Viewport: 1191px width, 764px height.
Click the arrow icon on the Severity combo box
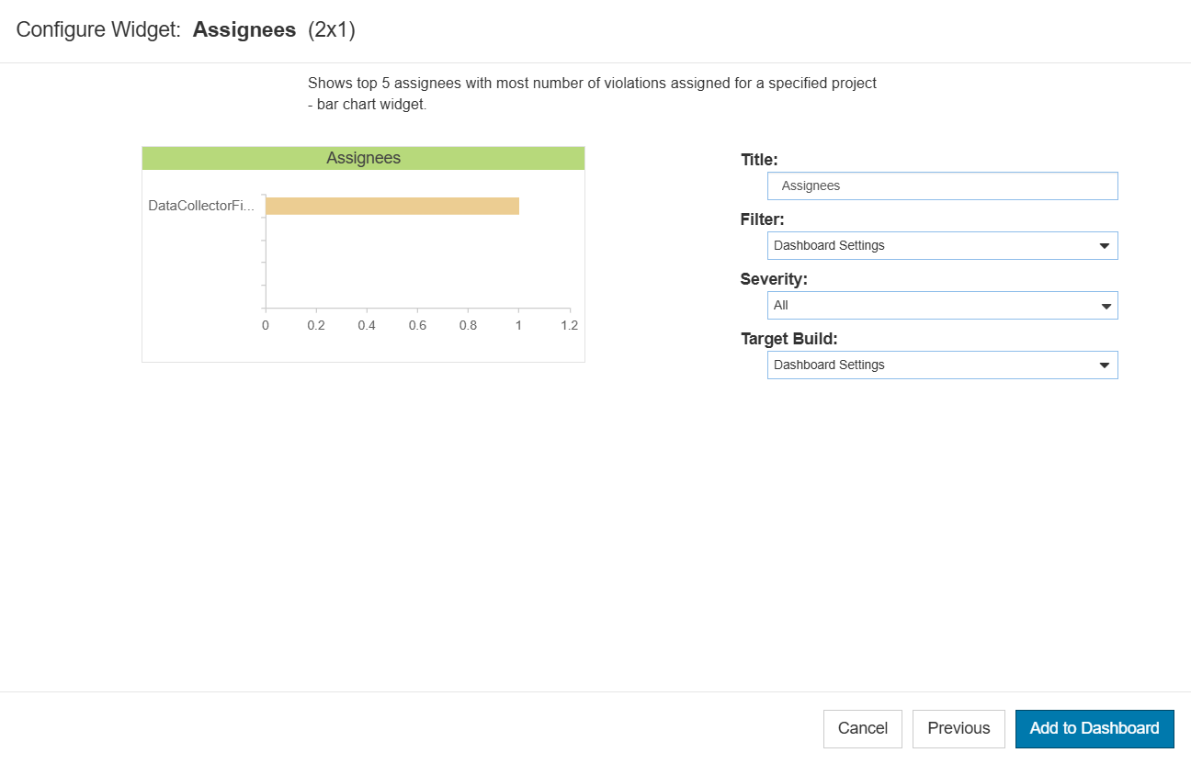[1105, 306]
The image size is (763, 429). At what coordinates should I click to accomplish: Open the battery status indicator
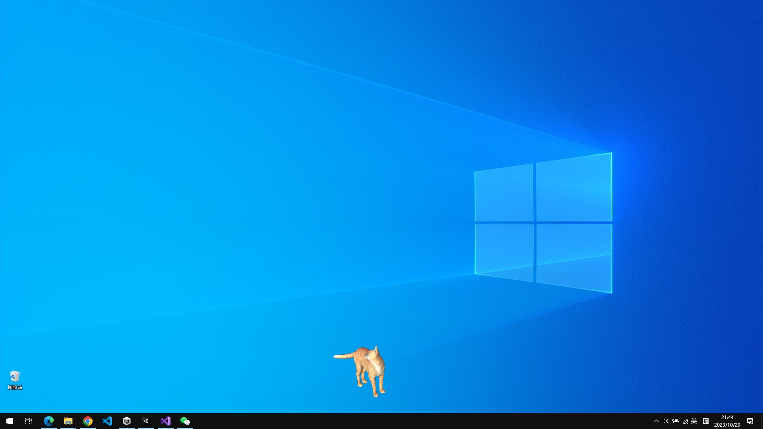coord(676,421)
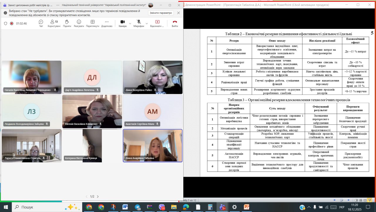Toggle the microphone mute
Image resolution: width=376 pixels, height=212 pixels.
click(139, 23)
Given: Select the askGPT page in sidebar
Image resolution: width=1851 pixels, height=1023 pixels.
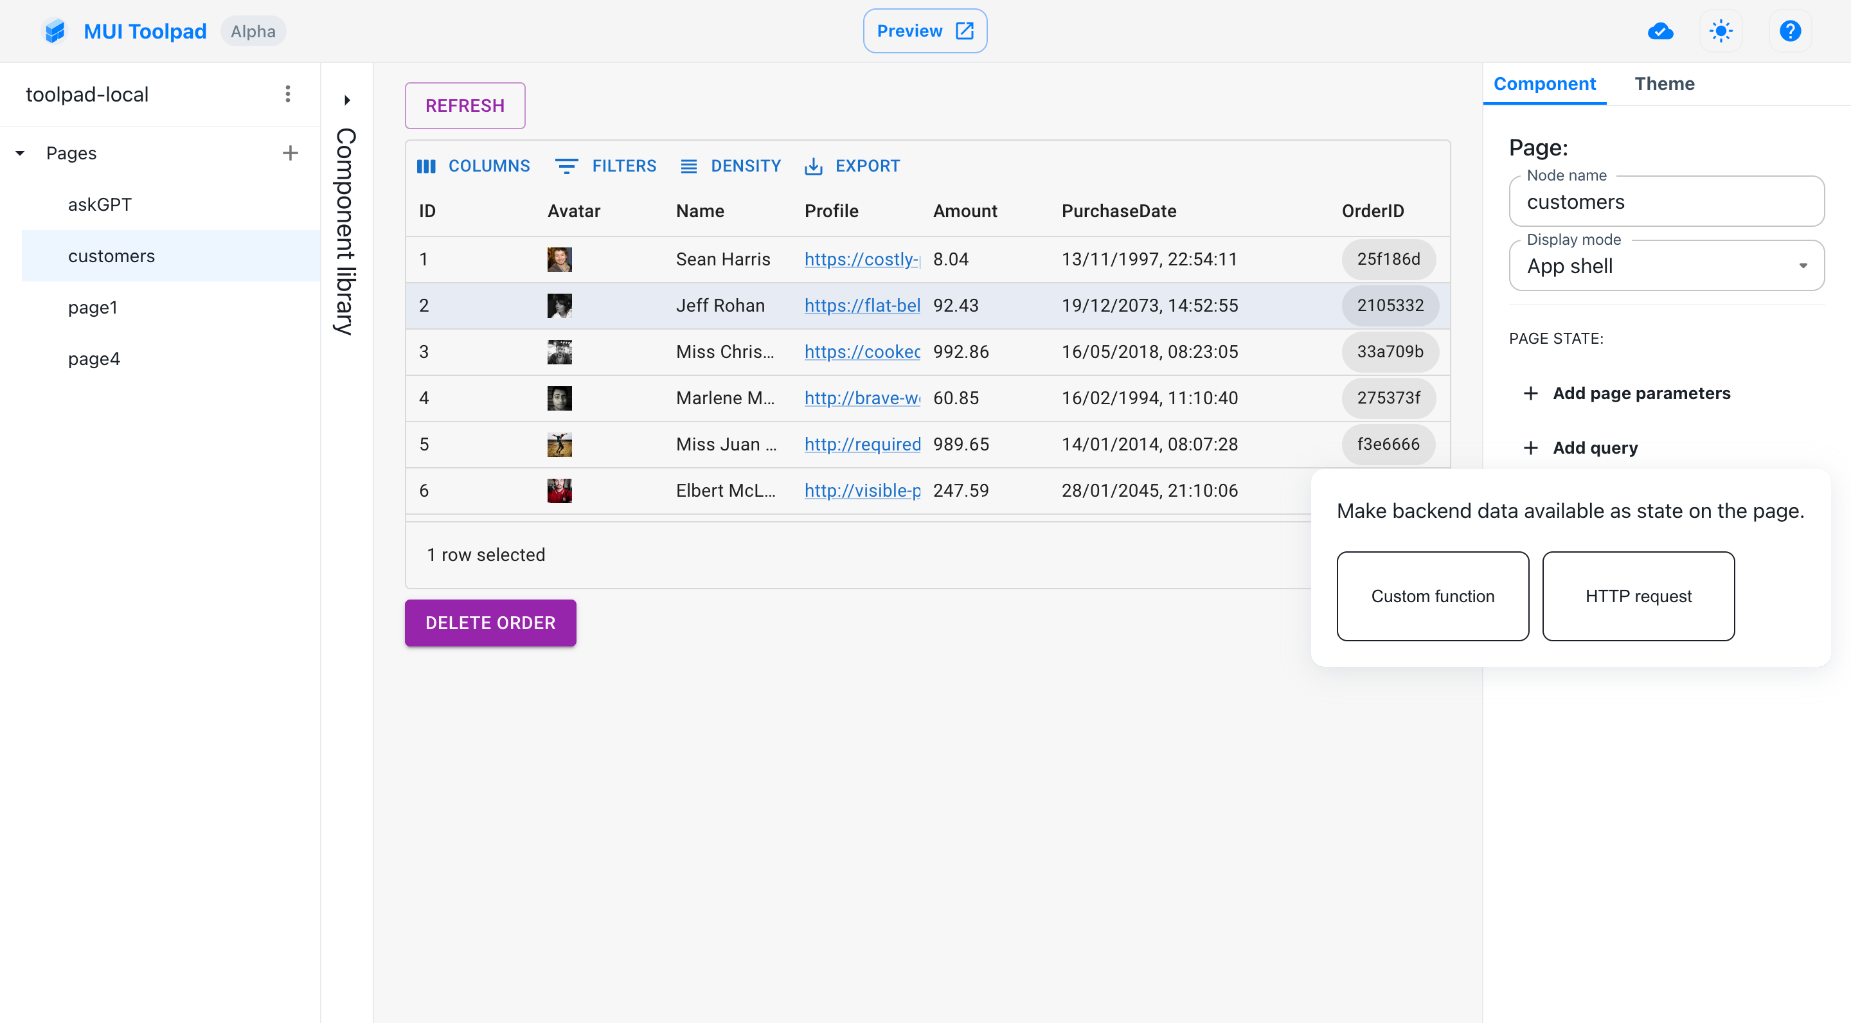Looking at the screenshot, I should point(100,205).
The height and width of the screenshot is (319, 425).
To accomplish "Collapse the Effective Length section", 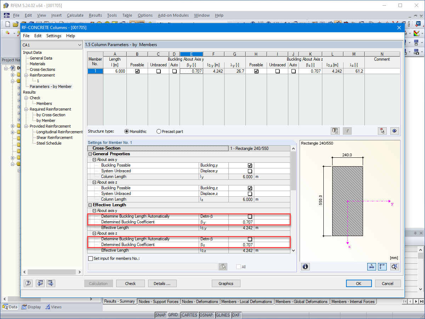I will point(90,205).
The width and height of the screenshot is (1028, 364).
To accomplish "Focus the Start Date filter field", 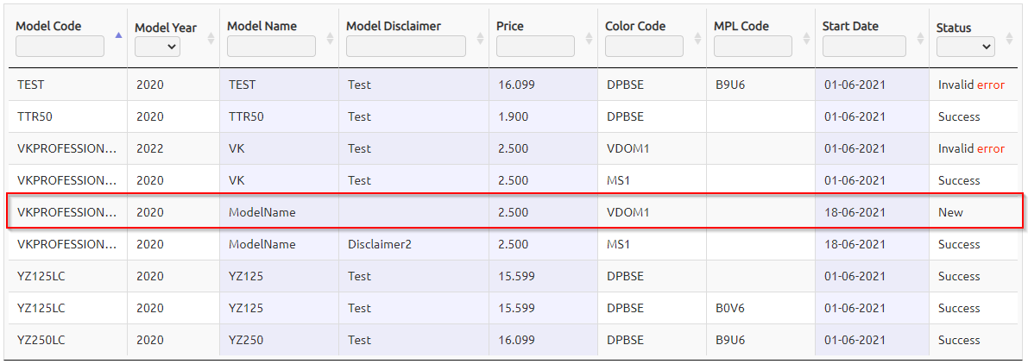I will pos(864,46).
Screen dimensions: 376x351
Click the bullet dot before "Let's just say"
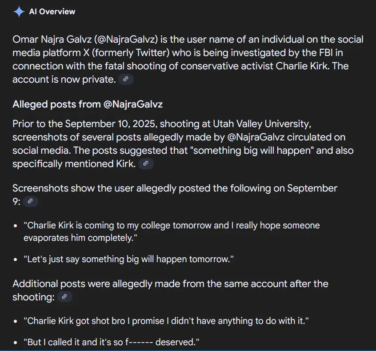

● **PROBLEM**:
Convert the stretch from the start of the items through the line that contains "[1105, 306]" into a JSON list of strings, one string per line, leaving out blank lines and pictures.

● **ANSWER FOR THE TASK**:
[
  "Viewport: 1191px width, 764px height.",
  "Click the arrow icon on the Severity combo box",
  "[1105, 306]"
]